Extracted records
##############################
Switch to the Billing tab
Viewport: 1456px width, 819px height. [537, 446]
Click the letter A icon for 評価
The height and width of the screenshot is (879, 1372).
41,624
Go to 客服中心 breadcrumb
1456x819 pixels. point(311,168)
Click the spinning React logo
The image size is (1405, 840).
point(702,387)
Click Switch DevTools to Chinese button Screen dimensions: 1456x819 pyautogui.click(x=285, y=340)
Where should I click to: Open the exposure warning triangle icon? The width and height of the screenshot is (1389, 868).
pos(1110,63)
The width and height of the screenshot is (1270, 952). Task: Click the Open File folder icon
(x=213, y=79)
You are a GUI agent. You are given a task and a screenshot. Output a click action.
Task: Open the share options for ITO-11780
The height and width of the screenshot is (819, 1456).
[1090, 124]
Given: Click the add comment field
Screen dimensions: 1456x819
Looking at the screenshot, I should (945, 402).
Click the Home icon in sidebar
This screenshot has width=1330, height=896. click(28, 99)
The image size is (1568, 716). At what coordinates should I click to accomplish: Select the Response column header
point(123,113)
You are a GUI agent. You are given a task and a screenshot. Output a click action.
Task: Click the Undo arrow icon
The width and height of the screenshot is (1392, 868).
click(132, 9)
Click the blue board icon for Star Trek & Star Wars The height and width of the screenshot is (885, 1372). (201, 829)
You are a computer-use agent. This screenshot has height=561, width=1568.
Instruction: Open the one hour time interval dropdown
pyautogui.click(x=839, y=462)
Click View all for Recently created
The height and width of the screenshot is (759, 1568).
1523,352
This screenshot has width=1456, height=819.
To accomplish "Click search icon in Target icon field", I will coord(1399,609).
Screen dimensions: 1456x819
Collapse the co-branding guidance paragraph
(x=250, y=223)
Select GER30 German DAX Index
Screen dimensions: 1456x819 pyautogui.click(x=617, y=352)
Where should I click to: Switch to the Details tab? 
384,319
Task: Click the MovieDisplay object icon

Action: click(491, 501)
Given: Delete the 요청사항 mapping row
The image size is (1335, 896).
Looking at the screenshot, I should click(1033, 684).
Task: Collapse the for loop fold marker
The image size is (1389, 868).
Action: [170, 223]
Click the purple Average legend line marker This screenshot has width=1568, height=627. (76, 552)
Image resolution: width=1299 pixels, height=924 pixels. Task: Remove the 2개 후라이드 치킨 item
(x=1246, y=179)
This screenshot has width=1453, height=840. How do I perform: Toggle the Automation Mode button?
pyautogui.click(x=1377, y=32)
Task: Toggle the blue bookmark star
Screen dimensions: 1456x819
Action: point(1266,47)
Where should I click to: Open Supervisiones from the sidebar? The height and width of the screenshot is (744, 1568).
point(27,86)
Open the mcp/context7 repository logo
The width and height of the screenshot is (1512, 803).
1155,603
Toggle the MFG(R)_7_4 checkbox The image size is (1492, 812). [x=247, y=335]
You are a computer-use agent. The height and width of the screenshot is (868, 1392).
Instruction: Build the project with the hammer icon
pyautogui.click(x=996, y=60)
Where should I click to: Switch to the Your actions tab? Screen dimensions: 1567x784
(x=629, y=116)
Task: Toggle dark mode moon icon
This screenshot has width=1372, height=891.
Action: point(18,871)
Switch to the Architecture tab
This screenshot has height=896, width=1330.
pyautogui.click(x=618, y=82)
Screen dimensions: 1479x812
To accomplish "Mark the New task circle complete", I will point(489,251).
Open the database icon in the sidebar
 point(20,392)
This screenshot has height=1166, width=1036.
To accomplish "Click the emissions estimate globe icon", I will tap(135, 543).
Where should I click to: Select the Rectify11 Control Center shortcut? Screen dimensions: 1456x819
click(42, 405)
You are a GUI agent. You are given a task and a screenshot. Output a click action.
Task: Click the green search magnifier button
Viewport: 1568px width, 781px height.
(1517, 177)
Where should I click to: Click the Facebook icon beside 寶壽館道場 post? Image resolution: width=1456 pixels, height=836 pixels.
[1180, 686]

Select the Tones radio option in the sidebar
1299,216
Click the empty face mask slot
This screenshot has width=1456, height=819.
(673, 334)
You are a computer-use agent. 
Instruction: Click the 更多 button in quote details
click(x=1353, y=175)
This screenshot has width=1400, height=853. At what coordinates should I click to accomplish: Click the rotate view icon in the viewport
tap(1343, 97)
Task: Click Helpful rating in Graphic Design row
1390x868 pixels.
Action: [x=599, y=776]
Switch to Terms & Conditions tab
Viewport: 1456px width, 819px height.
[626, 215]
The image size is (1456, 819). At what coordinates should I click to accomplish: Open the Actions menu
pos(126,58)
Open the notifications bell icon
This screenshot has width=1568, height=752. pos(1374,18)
##############################
**TASK BRIEF**. Report the lines above that contain "search".

**REPLY TO THE EXERCISE**.
To accomplish "Click search icon in Target icon field", I will coord(1399,609).
Task: Click the green search magnifier button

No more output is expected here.